**Exercise requirements:** Write out every line of the records below exactly, leaving out the pictures.

**Dataset excerpts:**
***

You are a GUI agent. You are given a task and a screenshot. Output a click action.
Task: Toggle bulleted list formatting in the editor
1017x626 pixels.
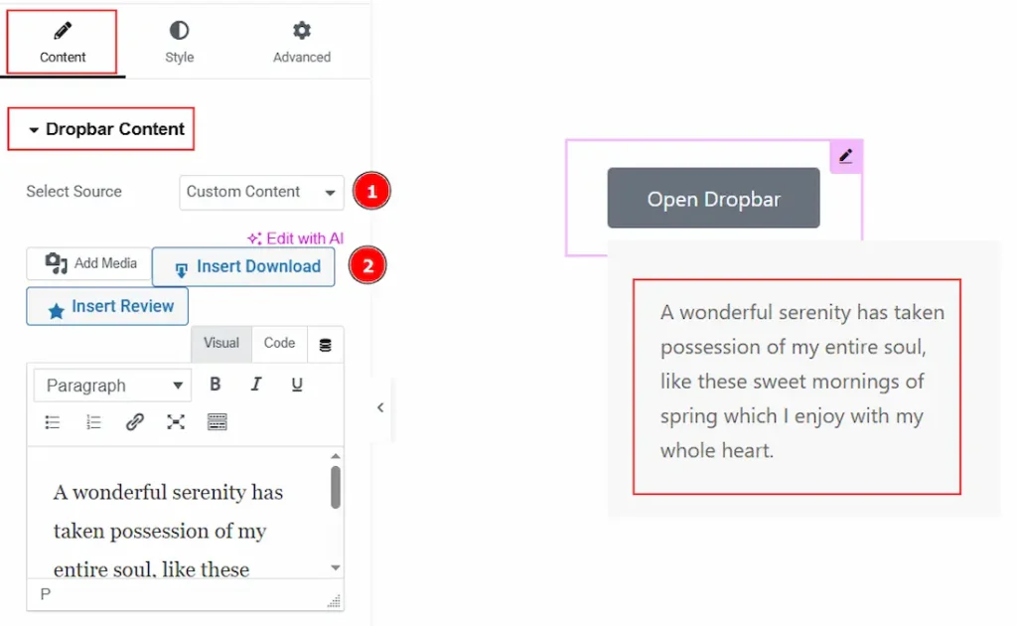52,421
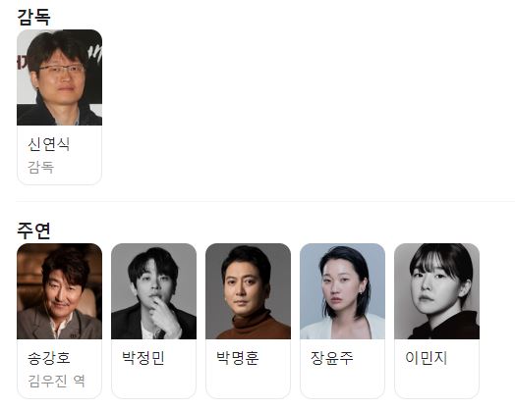Select the 주연 section heading
515x409 pixels.
(33, 230)
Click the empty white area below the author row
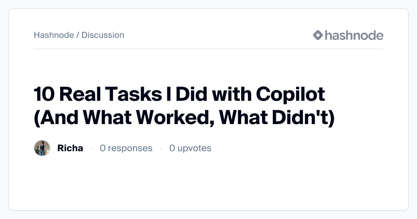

***

**Solved problem:**
You are a GUI agent. You are given a task and a screenshot. Output a click action.
Task: Toggle bulleted list formatting in the editor
1017x626 pixels.
52,421
Select the 주연 section heading
515x409 pixels.
(33, 230)
Click the empty white area below the author row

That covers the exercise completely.